==== Data supplied ====

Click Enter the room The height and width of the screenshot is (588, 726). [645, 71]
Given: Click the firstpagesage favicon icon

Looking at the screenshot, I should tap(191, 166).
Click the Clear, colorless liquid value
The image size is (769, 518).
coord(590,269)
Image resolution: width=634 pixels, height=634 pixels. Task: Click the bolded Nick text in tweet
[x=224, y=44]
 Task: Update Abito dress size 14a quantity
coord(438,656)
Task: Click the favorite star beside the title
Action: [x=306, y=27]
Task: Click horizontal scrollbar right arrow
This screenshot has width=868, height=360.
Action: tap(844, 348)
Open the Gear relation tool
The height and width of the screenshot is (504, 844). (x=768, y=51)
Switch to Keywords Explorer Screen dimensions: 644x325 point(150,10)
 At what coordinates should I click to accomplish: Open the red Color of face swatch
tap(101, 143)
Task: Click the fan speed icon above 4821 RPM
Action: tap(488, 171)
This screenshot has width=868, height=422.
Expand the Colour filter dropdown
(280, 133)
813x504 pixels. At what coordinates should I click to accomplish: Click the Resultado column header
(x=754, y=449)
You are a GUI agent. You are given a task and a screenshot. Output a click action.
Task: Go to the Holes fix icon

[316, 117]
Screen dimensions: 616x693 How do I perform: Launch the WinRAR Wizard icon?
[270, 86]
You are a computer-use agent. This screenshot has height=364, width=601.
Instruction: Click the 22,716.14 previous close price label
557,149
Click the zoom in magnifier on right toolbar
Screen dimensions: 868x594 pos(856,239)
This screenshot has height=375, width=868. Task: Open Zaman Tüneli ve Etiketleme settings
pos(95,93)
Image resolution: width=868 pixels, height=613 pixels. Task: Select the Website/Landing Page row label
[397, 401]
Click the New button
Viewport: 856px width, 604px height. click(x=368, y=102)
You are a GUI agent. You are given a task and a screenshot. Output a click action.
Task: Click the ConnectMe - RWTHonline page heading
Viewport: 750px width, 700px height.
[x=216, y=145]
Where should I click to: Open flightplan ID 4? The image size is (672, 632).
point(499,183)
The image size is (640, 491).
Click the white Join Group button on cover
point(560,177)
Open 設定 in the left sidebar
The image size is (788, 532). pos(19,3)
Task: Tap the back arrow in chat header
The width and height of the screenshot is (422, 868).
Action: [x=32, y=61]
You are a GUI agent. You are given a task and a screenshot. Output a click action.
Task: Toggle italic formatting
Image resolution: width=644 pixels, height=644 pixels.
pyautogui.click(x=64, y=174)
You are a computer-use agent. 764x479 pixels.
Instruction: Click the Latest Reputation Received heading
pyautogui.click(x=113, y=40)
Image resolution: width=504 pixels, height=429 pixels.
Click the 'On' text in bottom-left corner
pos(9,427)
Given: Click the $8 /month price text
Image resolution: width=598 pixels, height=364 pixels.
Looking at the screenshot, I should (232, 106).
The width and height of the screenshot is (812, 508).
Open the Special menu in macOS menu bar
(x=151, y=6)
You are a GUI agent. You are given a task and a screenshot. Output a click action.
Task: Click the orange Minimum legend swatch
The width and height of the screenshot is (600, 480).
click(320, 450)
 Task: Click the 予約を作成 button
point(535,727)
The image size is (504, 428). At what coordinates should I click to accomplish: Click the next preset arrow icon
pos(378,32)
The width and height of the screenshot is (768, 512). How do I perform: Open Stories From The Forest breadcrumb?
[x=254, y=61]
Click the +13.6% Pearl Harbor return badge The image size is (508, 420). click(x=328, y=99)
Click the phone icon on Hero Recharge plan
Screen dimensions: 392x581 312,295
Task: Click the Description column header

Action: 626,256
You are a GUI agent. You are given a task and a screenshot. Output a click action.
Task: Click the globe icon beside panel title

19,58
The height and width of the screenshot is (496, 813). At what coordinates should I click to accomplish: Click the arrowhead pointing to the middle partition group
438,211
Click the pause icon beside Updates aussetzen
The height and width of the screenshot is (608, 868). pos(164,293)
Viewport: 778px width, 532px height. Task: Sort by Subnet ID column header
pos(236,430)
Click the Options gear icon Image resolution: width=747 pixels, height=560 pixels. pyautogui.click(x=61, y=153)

====

▶ **Problem to work on**
From the records above, give again exactly the lines running from the line with "Image resolution: width=868" to the line with "The image size is (640, 491).", inclusive.

▶ **Result of the exercise**
Image resolution: width=868 pixels, height=613 pixels. Task: Select the Website/Landing Page row label
[397, 401]
Click the New button
Viewport: 856px width, 604px height. click(x=368, y=102)
You are a GUI agent. You are given a task and a screenshot. Output a click action.
Task: Click the ConnectMe - RWTHonline page heading
Viewport: 750px width, 700px height.
[x=216, y=145]
Where should I click to: Open flightplan ID 4? The image size is (672, 632).
point(499,183)
The image size is (640, 491).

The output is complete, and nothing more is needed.